◆ WHAT IS EXPECTED
Read through the listing, and wherever a line holds the word "pixels", return it.

◆ MATERIAL FOR THE TASK
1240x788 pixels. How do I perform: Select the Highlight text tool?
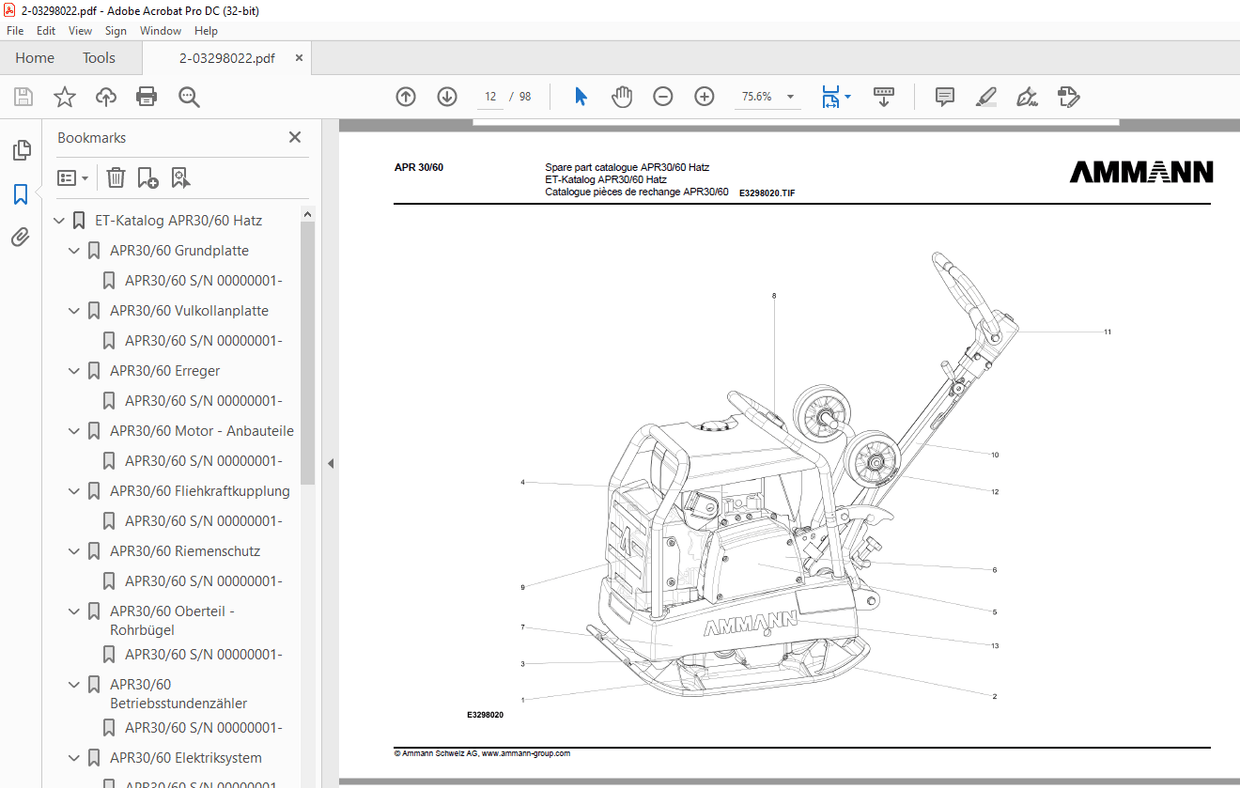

==

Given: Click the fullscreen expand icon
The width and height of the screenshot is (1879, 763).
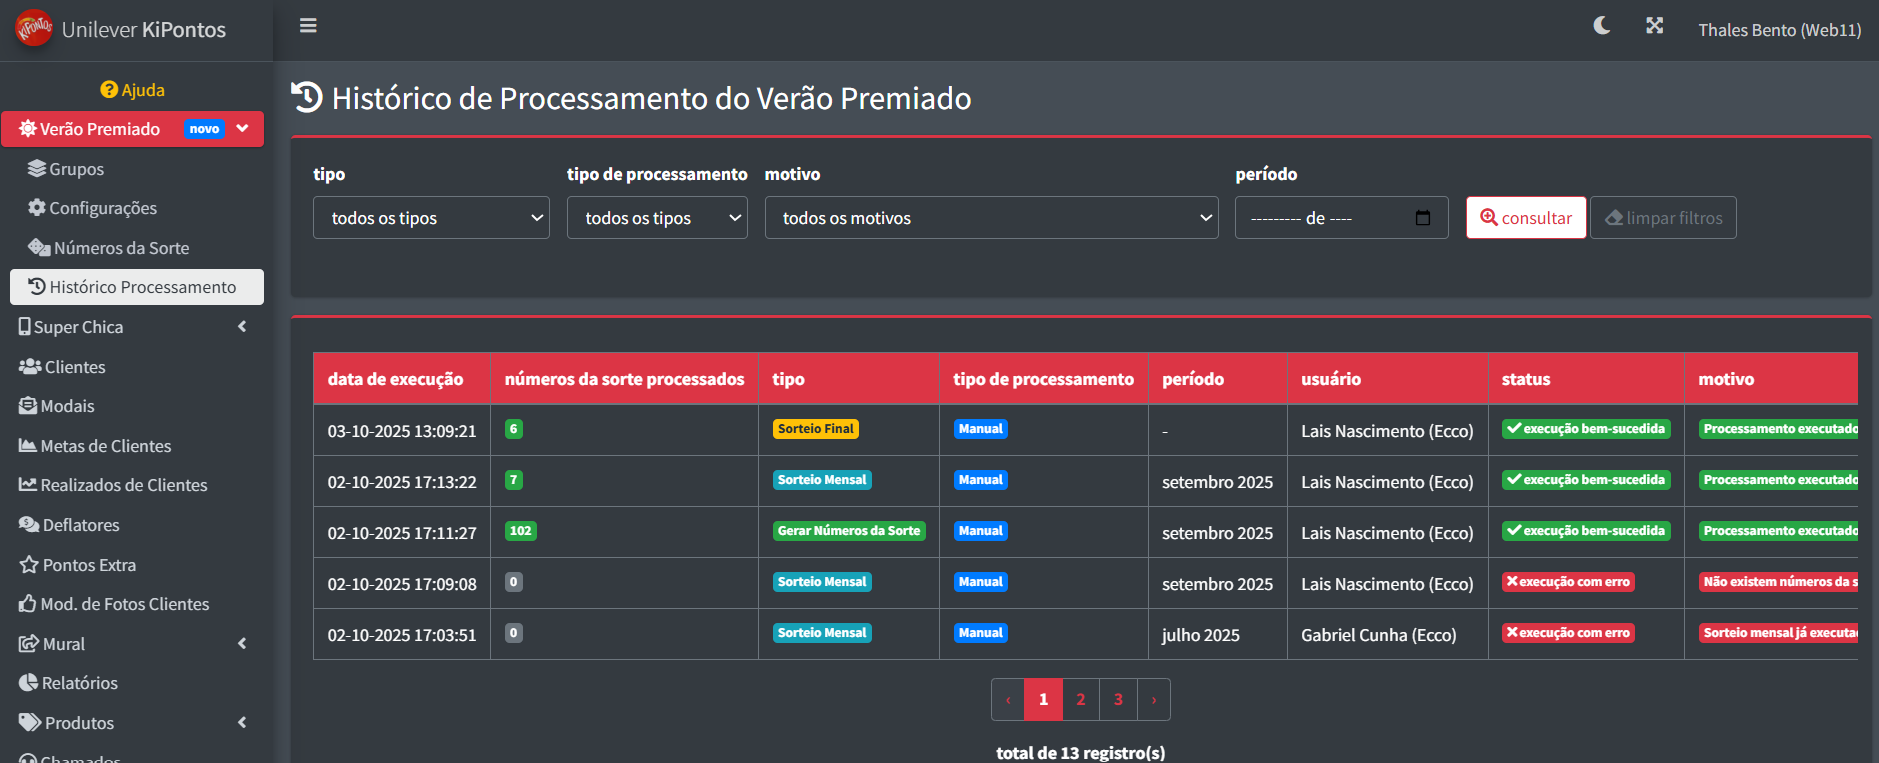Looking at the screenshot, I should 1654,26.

--

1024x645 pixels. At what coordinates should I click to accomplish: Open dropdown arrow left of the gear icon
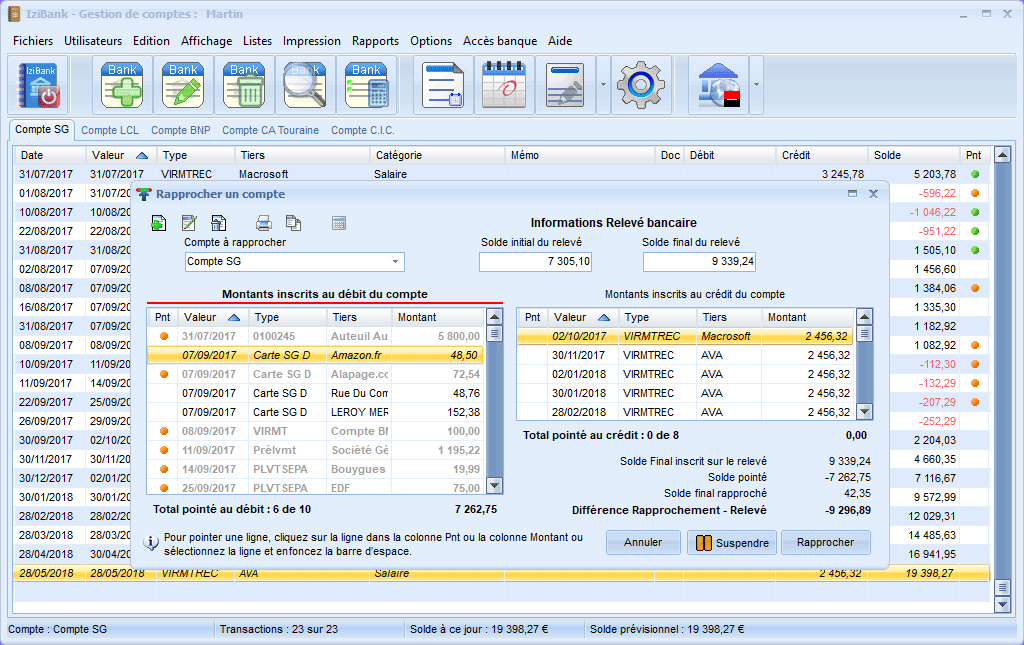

◆ ANSWER SECTION
1240x788 pixels. How do I perform: Select the Highlight text tool?
1024x645 pixels. At what coordinates should I click to accomplish: Open dropdown arrow left of the gear icon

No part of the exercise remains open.